失くしていく進行形の、声として。
「社会性」とは「客観性」とも言える。
唐突に、そんなことを考え始めていた。
「社会性。どんどん無くなってきているなあ、僕」
要介護の母と不安障害を治療しない父への対応をしながらの同居生活があり、大きな声で周囲には言うことはないのだけれど、自分がやりたい「原稿を書く」という金銭とは無縁の仕事がある。これらの両立は、こんな言い方をすると大げさに感じられるのだろうが、まるで綱渡り。臨機応変にもほどがあるよ、とこぼしたくなる日も多い。

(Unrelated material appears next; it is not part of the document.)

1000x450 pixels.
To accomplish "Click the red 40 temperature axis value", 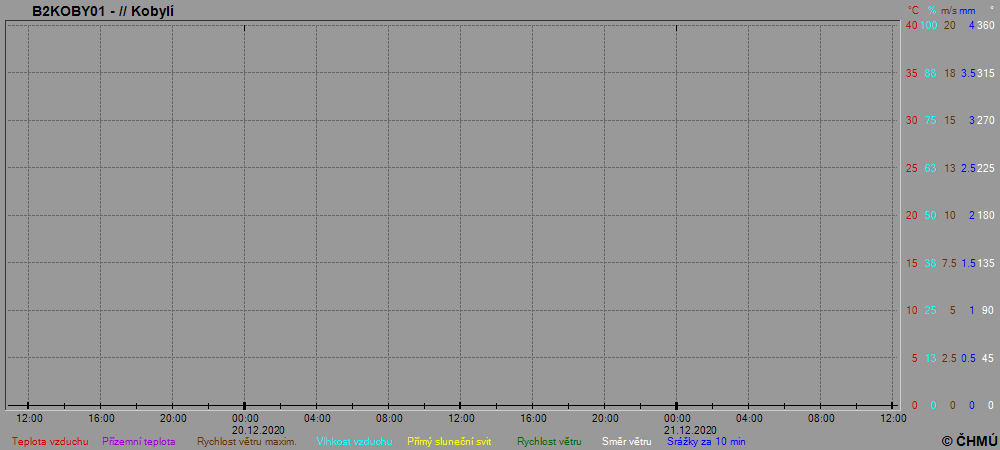I will 911,25.
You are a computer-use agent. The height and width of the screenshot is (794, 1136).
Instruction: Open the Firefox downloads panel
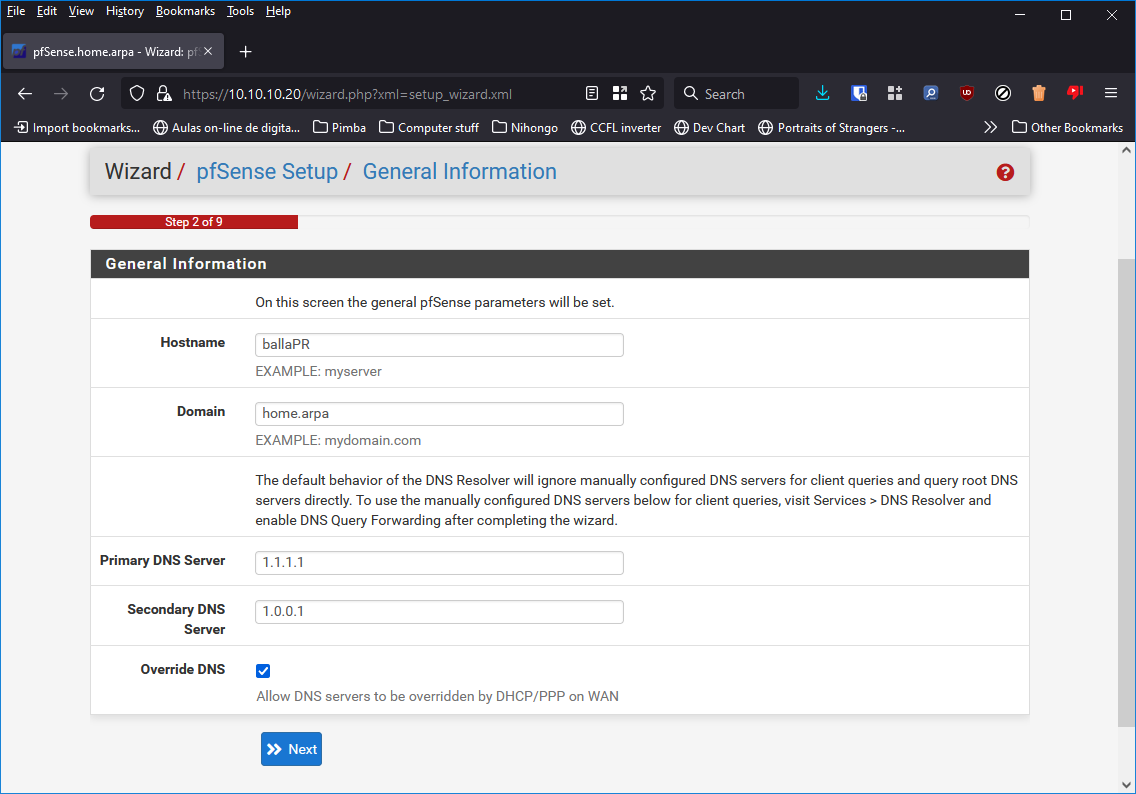tap(822, 93)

どこかに勤めてみることを考える。「お金」と「社会性」のためだ。
「社員」なんてものは向かない。勤めの経験が乏しく、そのため手の抜きようがわからないまま歳を重ねてきてしまったから、8時間なり9時間なりの勤務時間のなかに一日分かそれ以上のエネルギーを出し切って、クソ真面目の馬鹿として消耗しきってしまいがちだ。
そういった労働に拘束される時間の外で、僕はどうしても、なんとしてでも原稿を書きたい。これまでを振り返ると、原稿書きに限らずではあるけれど、何かを創っていないとどうやら心身の調子が悪くなる傾向がある。それなりに年数を生きてきて、わかってきたことだったりはする。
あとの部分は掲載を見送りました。